Na época, as autoridades do Ministério da Saúde insistiam em negar que houvesse casos de coronavírus no país, apesar dos relatos de jornalistas no Irã e dos alertas emitidos por diversos profissionais médicos.
Em 28 dias, até o primeiro reconhecimento oficial em 19 de fevereiro, 52 pessoas já haviam morrido no país.
Médicos com conhecimento sobre o tema afirmaram à BBC sob condição de anonimato que o ministro da Saúde do Irã estava sofrendo bastante pressão de órgãos de inteligência e segurança do país.
Em meio a isso, diversos profissionais de saúde tentaram alertar as autoridades e a população para a disseminação da doença.
Por que houve um acobertamento?
O início da pandemia de covid-19 no Irã coincide com o aniversário da Revolução Islâmica de 1979 e com eleições parlamentares.
Esses eventos são grandes oportunidades para a República Islâmica exaltar seu apoio popular, e dificilmente o governo arriscaria perdê-las por causa de um vírus.
O aiatolá Ali Khamenei, o líder supremo, acusou adversários de usarem o coronavírus para minar as eleições, que tiveram alta abstenção.
Antes da pandemia, o Irã já enfrentava diversas crises internas.
Em novembro de 2019, o governo aumentou o preço da gasolina da noite para o dia e reprimiu violentamente os protestos contra a medida.

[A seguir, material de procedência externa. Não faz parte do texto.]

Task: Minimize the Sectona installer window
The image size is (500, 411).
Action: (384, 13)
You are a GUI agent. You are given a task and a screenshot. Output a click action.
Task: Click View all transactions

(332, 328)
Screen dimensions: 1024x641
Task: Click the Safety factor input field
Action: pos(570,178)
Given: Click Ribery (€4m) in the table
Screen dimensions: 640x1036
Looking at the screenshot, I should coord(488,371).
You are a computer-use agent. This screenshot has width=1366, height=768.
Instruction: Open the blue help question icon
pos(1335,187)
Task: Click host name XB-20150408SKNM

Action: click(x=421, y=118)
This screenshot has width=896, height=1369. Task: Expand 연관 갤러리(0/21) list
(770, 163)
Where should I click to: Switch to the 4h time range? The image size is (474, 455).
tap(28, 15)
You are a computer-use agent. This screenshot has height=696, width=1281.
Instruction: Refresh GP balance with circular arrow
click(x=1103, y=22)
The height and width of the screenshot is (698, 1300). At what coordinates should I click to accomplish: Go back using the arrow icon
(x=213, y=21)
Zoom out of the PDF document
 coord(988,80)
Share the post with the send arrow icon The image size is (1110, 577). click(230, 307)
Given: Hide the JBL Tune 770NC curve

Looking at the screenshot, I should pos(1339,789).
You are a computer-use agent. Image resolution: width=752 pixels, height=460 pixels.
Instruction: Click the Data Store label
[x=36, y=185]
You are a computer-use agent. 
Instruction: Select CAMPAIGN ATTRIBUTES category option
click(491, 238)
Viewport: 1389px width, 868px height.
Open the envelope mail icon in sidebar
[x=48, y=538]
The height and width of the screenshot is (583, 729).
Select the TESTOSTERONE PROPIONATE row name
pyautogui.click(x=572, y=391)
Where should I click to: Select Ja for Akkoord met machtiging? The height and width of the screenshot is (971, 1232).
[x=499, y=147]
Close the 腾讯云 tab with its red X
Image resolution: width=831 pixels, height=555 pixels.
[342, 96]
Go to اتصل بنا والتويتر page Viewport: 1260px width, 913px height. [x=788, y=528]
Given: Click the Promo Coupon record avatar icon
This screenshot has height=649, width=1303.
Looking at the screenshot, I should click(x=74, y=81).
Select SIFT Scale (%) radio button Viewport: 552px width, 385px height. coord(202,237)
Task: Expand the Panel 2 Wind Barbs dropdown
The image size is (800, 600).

Centenas de manifestantes foram mortos em questão de dias.
Em janeiro deste ano, a resposta iraniana ao assassinato pelas Forças Armadas americanas do principal general iraniano, Qasem Soleimani, visto como uma das figuras mais poderosas do Irã, gerou uma outra crise.
Em alerta máximo, as Forças Armadas iranianas dispararam por engano mísseis contra um avião ucraniano apenas alguns minutos depois da decolagem do aeroporto internacional de Teerã. Todas as 176 pessoas a bordo morreram.
As autoridades iranianas inicialmente tentaram encobrir o que aconteceu, mas depois de três dias foram forçadas a admitir o erro. O episódio arranhou bastante a imagem do governo dentro do país.
Nouroldin Pirmoazzen, ex-deputado que também era funcionário do Ministério da Saúde, disse à BBC que, neste contexto, o governo iraniano estava "ansioso e com medo da verdade" quando o coronavírus atingiu o Irã.
"O governo temia que os pobres e os desempregados fossem às ruas."
Pirmoazzen aponta o episódio em que o Irã impediu a organização internacional de saúde Médicos Sem Fronteiras de tratar casos de coronavírus na Província central de Isfahan como evidência da estratégia do governo em relação à pandemia.
O Irã estava passando por tempos difíceis, mesmo antes do confronto militar com os EUA e o coronavírus.
As sanções que se seguiram à retirada dos EUA do acordo nuclear em maio de 2018, ordenada pelo presidente americano, Donald Trump, atingiram fortemente a economia.
"Quem trouxe o país a esse ponto não paga o preço. São as pessoas pobres do país e meus pacientes pobres que pagam o preço com a própria vida. No confronto entre os governos dos EUA e do Irã, somos esmagados pelas pressões de ambos os lados."